In CA, however, we keep the pattern of chi-squares instead of adding all of them up.

8.2.1 Heat Map

The dark red color shows higher presence of the respective punctuation by the author. The red bar in the comma row represents author Zolo. However, overall the gradiant of colors do not change much hinting that there is not much information to be extracted in the data.

8.3 CA Analysis

8.3.1 SCREE PLOT

Scree plot with significant eigenvalues depicts two significant dimensions worth looking at. Dimension 1 explains about 60% of variance and dimension 2 about 40%

8.3.2 Asymmetric plot:

The plot is asymmetrically scaled.
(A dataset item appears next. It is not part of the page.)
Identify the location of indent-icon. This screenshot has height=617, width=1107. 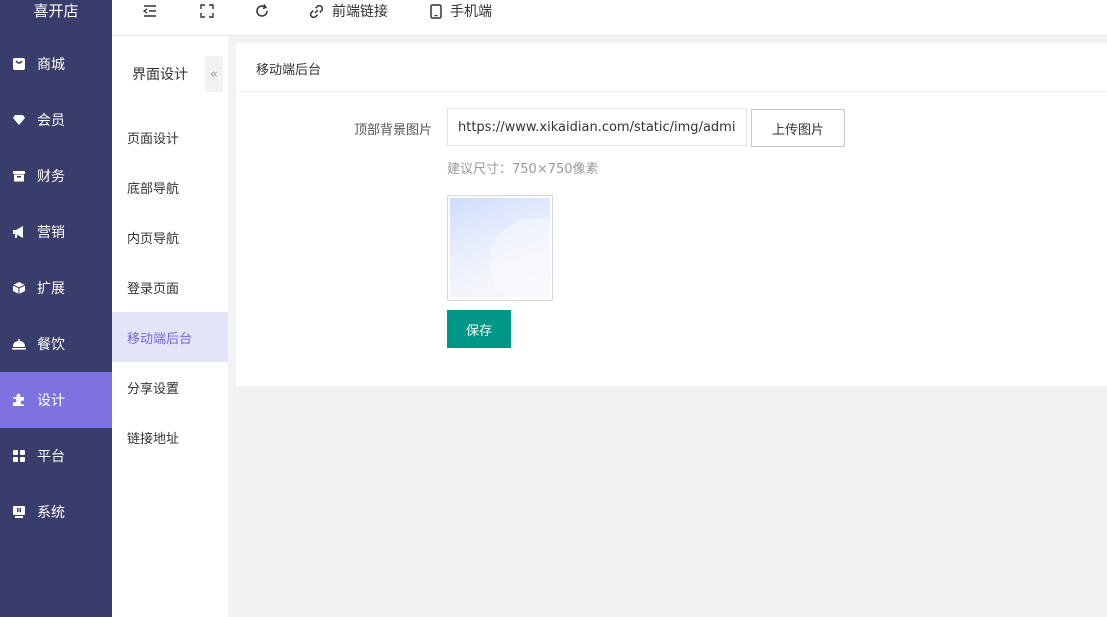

The row points closer to a particular vertex is considered as driven by that vertex.

All the authors seem to be centered around the origin not revesling much about their relationship with respect to their punctuation usage.

It might help to look at the Symmetric Plot instead

8.3.3 Symmetric Plots

8.3.3.1 Design as per Location

The row factor scores colored as per the birth place of the authors shows a null effect. All the confidence interval of the means seem to overlap without a clear distinction.
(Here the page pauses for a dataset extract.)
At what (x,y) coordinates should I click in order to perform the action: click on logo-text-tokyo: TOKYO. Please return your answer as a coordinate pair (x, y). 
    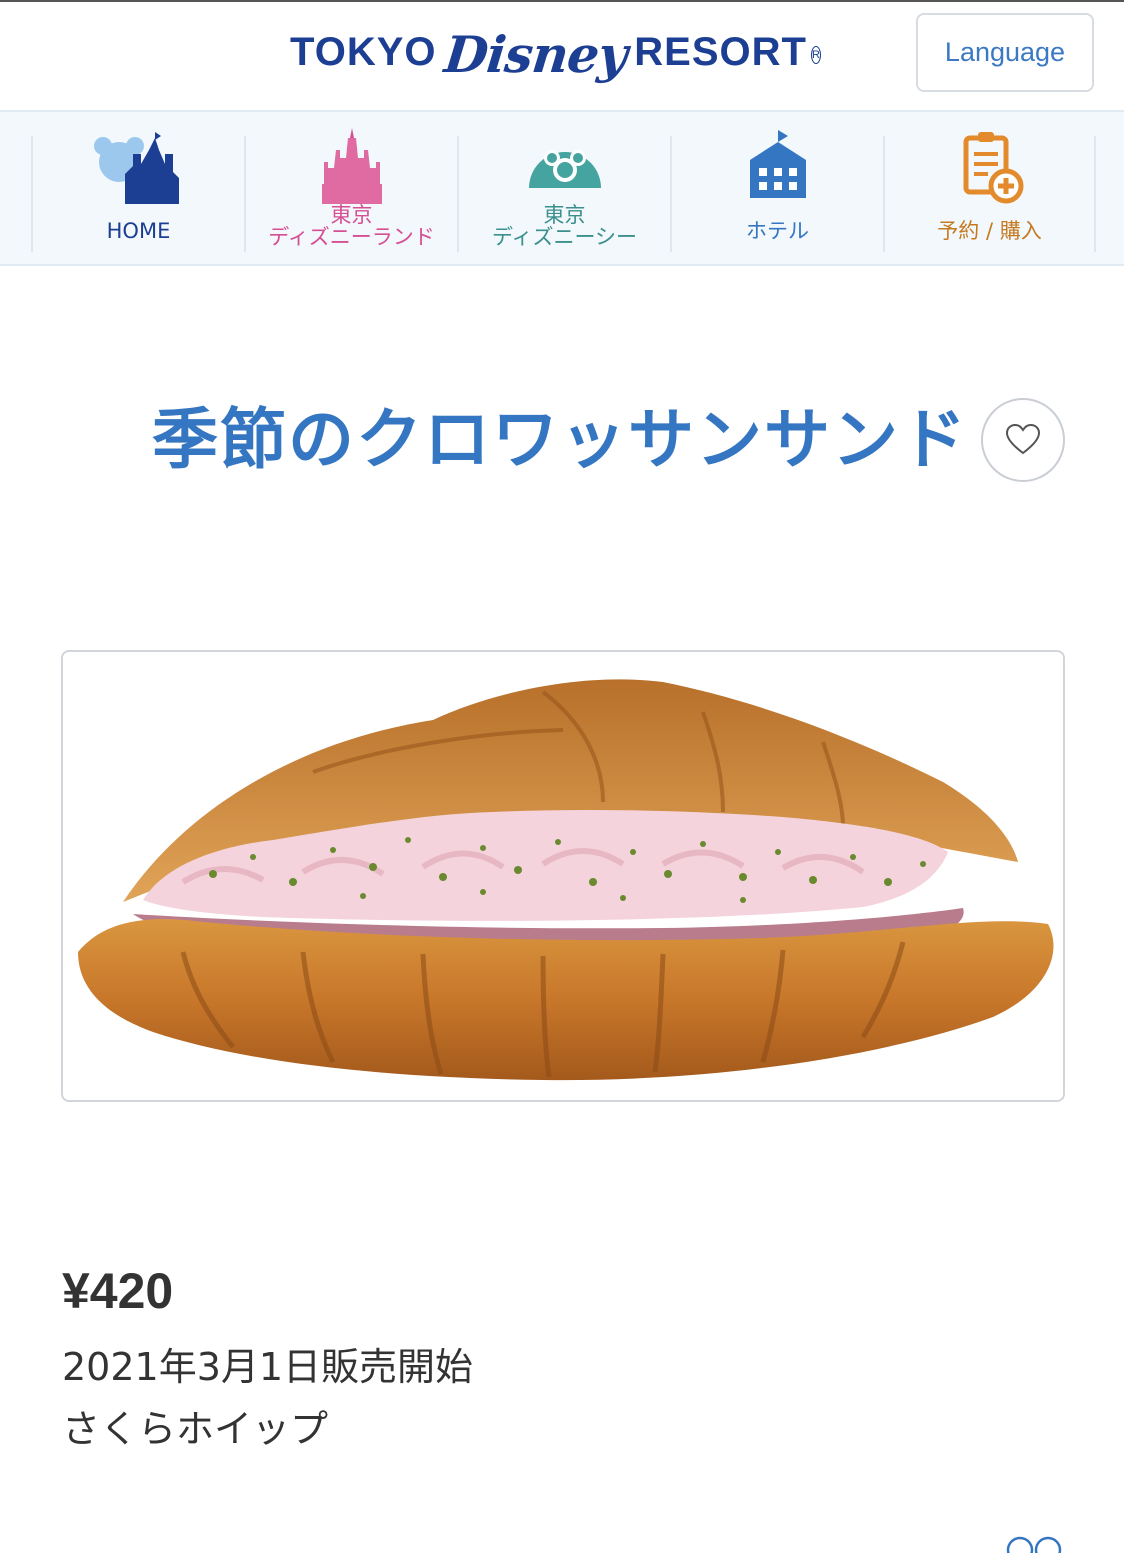
    Looking at the image, I should click on (364, 52).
8.3.3.2 Design as per writing Style

The Authors are categorzed as per their most common writing style - Novels, Poetry, Mixed, Other.

NOTE: The design parameter is changed in the epCA function to color the different writing types.

## [1] "Mix"     "Poetry"  "Prose"   "science"
resCA.Writing<- epCA(X, symmetric = TRUE, DESIGN = data_FrAuthors$`Writing Type` ,graphs = FALSE)

Fi   <- resCA.Writing$ExPosition.Data$fi
Fj   <- resCA.Writing$ExPosition.Data$fj

colnames(Fi) <- paste0("Dimension ", 1:ncol(Fi))
colnames(Fj) <- paste0("Dimension ", 1:ncol(Fj))

Writing.Plot <-createFactorMapIJ(Fi,
                                  Fj,
                                  text.cex.i = 3,
                                  col.points.i = resCA.Writing$Plotting.Data$fi.col,
                                  col.labels.i = "maroon",
                                  title = "French Authors - Symmetric Map with Writing")

Writing.label<-createxyLabels.gen(1,2,
                                   lambda = resCA.Writing$ExPosition.Data$eigs,
                                   tau = round(resCA.Writing$ExPosition.Data$t),
                                   axisName = "Component "
) 

labels4CA_Writing <- createxyLabels(resCA = resCA.Writing)


# get index for the first row of each group
grp.ind <- order(data_FrAuthors$`Writing Type`)[!duplicated(sort(data_FrAuthors$`Writing Type`))]
grp.col <- resCA.Writing$Plotting.Data$fi.col[grp.ind] # get the color

grp.name <- data_FrAuthors$`Writing Type`[grp.ind] # get the corresponding groups
names(grp.col) <- grp.name





group.mean <- aggregate(resCA.Writing$ExPosition.Data$fi,
                        by = list(data_FrAuthors$`Writing Type`), # must be a list
                        mean)

rownames(group.mean) <- group.mean[,1] # Use the first column as row names
fi.mean <- group.mean[,-1] # Exclude the first column

fi.mean.plot <- createFactorMap(fi.mean,
                                alpha.points = 0.8,
                                col.points = grp.col[rownames(fi.mean)],
                                col.labels = grp.col[rownames(fi.mean)],
                                pch = 17,
                                cex = 3,
                                text.cex = 3)




Writing.Plot$baseMap+Writing.label+Writing.Plot$I_points+
labels4CA_Writing+ fi.mean.plot$zeMap_dots + fi.mean.plot$zeMap_text +Writing.Plot$J_points+Writing.Plot$J_labels

Tolerance interval

All the gorups tend to overlap by large extend.

Confidence interval

There bootrap intervals also seem to overlap showing a null effect overall.

8.3.4 Contribution Barplots

Row:

Dim 1: Sue Eugene has a very large contribution

Dim 2: Zola Emilie (commas) and Dumas Alexandre (other)

Columns:

Dim 1: Explained mostly by the punctuation Period

Dim 2: Segregates Comma and other

## Warning: Setting row names on a tibble is deprecated.

8.3.5 Bootstrap Ratio Barplots

The Bootstrap ratio barplot show that the contributions are significantly stable and also brings up a few other rows and column as significant.

8.4 Conclusion

The heatmap did not reveal much differences between the use of punctuations in general amongst the authors.

The CA analysis resulted in showing a null effect with all the three different type of design (Birth year, Location, Writing Style) while looking at the Symmetric Maps.

However with respect to the raw data without any design, it could be observed that Sue Eugene contributed heavily towards the use of periods in her works wheras the second dimension reveals that the frequency od commas is highly influenced by Zola Emile. And Other punctuations in general was largely influenced by the author Duman Alexandre.